Brief mention: glacier mice 8/30/12

In the NYT Science Times on 8/28, a delightful piece by Matt Kaplan, “On Glaciers, Balls of Dust and Moss Make a Cozy Home”:

Life has a habit of turning up in the most unlikely of places. Geysers, desert cliffs, even heaps of dung are environments that at least a few creatures call home.

Now balls of moss on glaciers are joining this strange list. The clumps, known as glacier mice, have been found to contain miniature ecosystems. And even in freezing temperatures, scientists found, the inhabitants manage to thrive.

… Inside the mice, the researchers found Collembola (six-legged insectlike creatures commonly known as springtails), tardigrades (tiny eight-legged moisture-loving creatures that are often called water bears) and simple nematode worms.

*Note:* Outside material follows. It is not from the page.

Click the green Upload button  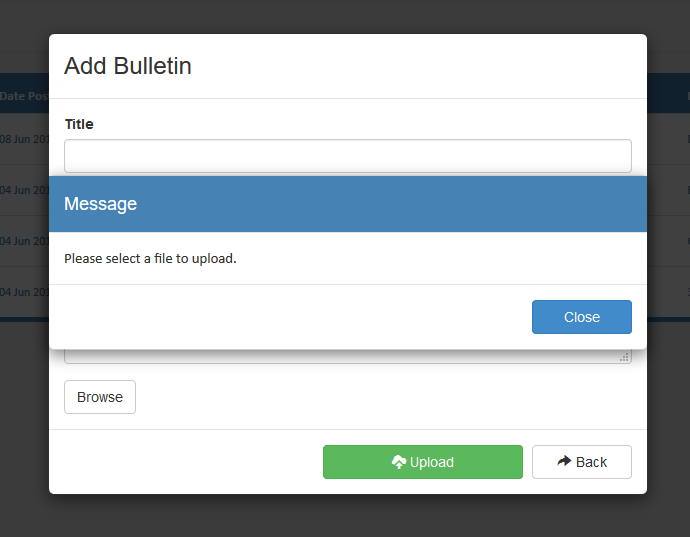click(x=423, y=462)
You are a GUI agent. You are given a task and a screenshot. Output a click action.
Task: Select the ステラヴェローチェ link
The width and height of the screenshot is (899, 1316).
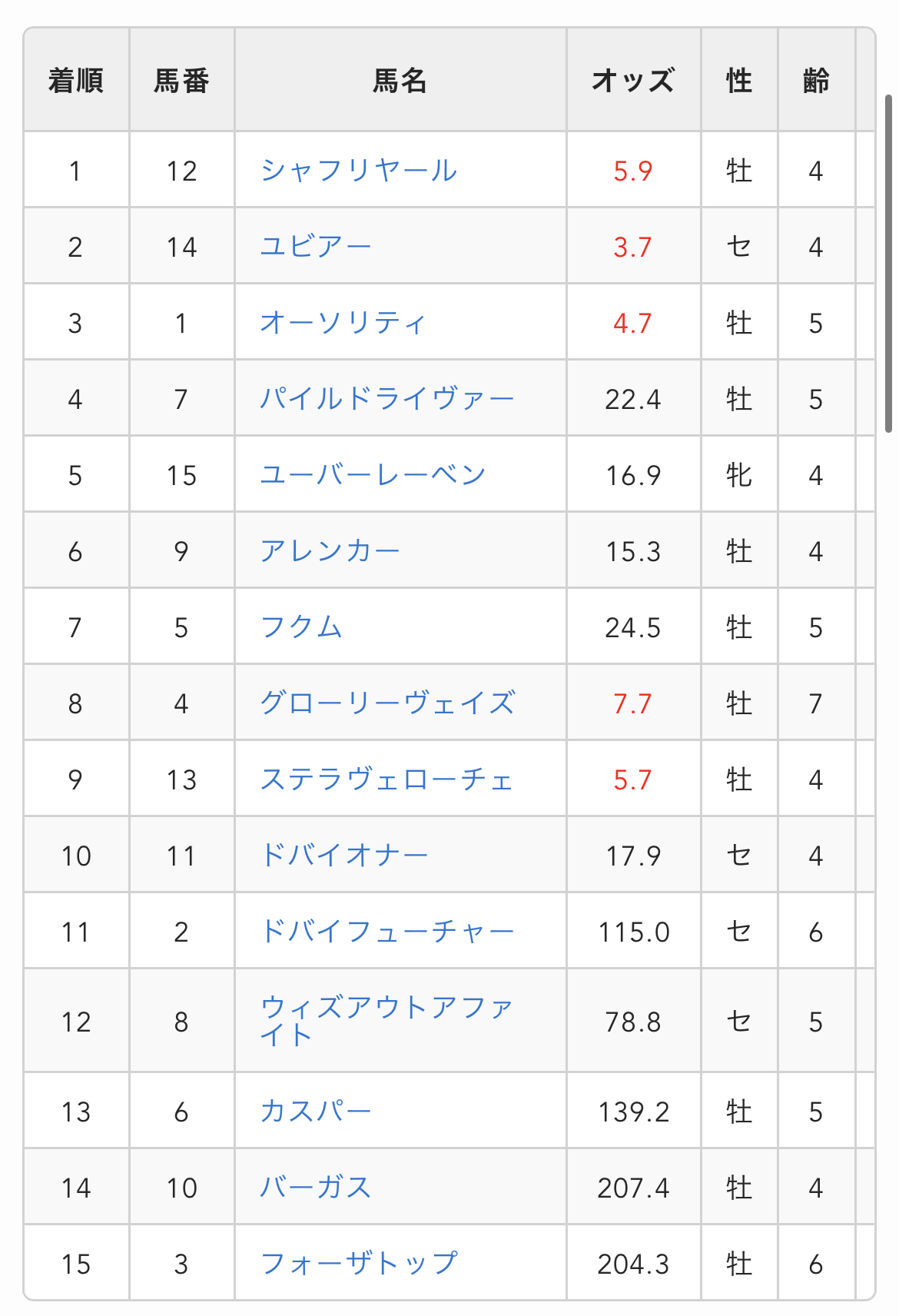[x=386, y=779]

And contrary to what the team expected, these animals were not just getting by inside the glacier mice; with up to 73 springtails, 200 tardigrades and 1,000 nematodes being found in just a single mouse, they were thriving.

Like dust bunnies, but with lots of life in them. (I suspect that dust bunnies harbor more life than we might have expected.)

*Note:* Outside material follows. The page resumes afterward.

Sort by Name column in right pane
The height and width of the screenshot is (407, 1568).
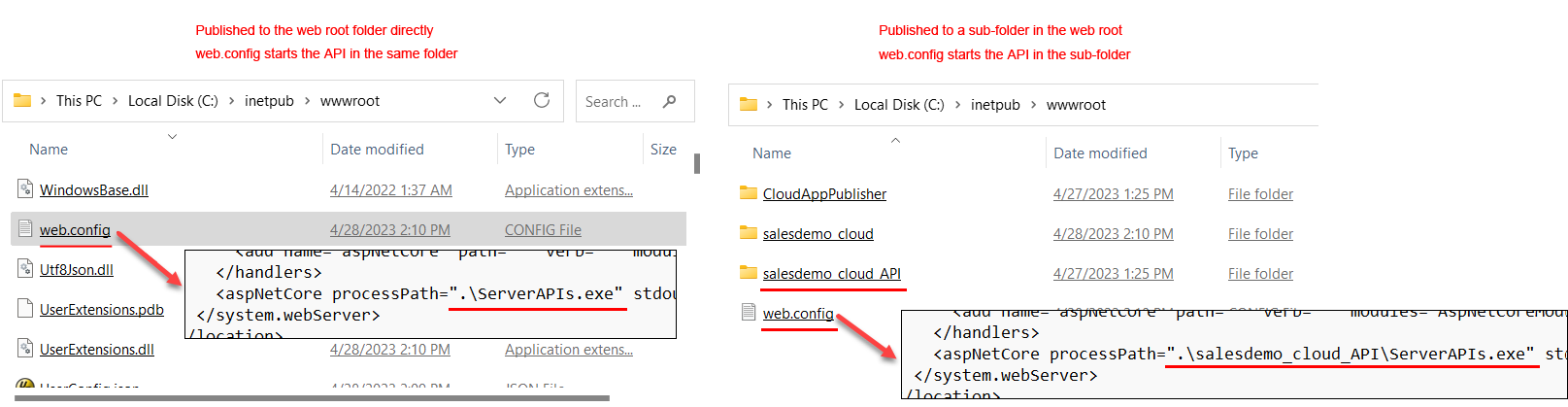772,153
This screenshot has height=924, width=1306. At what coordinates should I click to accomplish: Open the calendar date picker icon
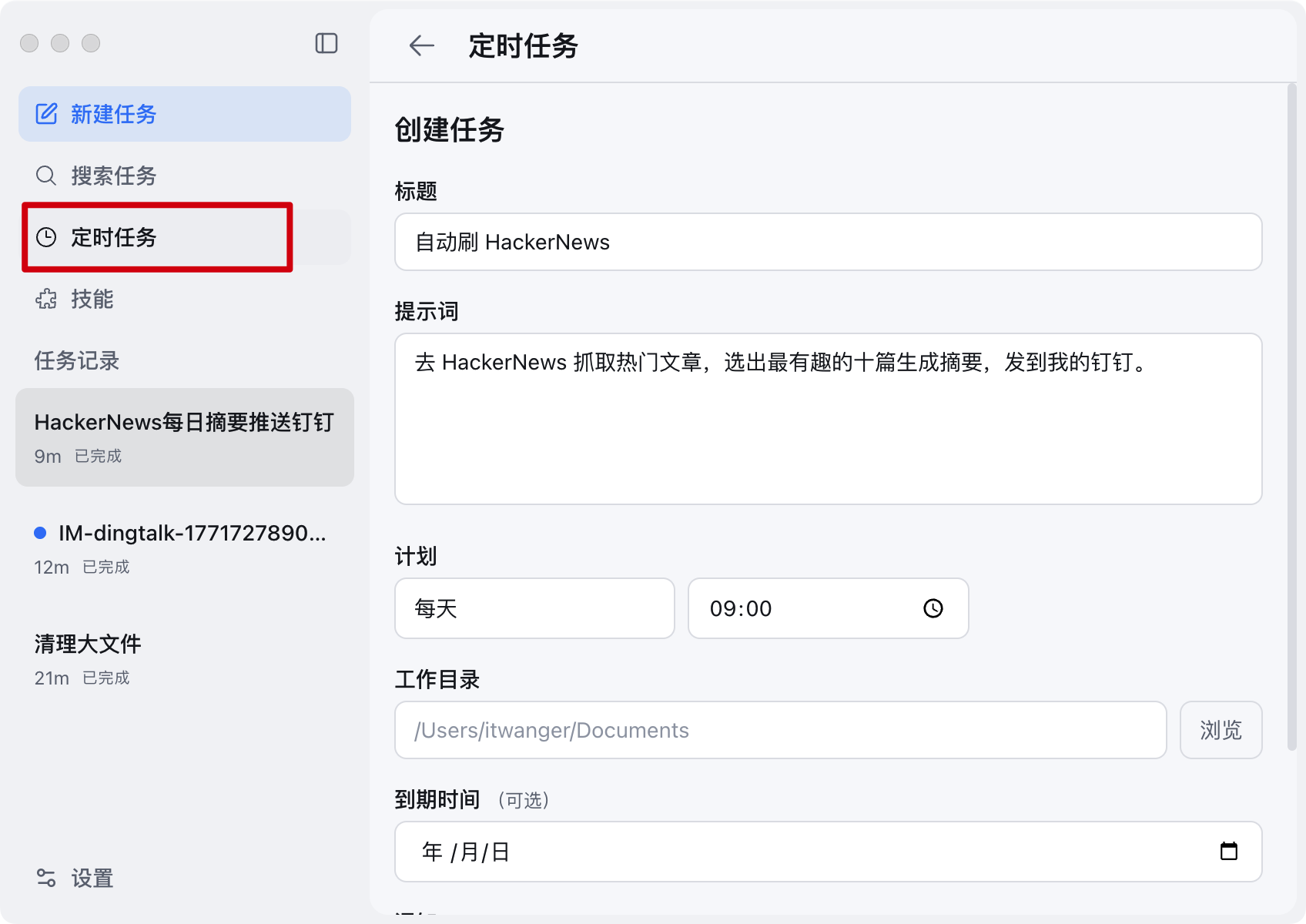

Dust bunny in OED draft additions March 2006:

dust bunny n. colloq. (chiefly N. Amer.) a ball of dust and fluff, of a type often found behind or beneath furniture. [cites 1952, 2001]

Both glacier mouse and dust bunny are resembloid (non-subsective) N + N compounds, but with somewhat different semantic relationships between N1 and N2: location for glacier mouse and composition for dust bunny.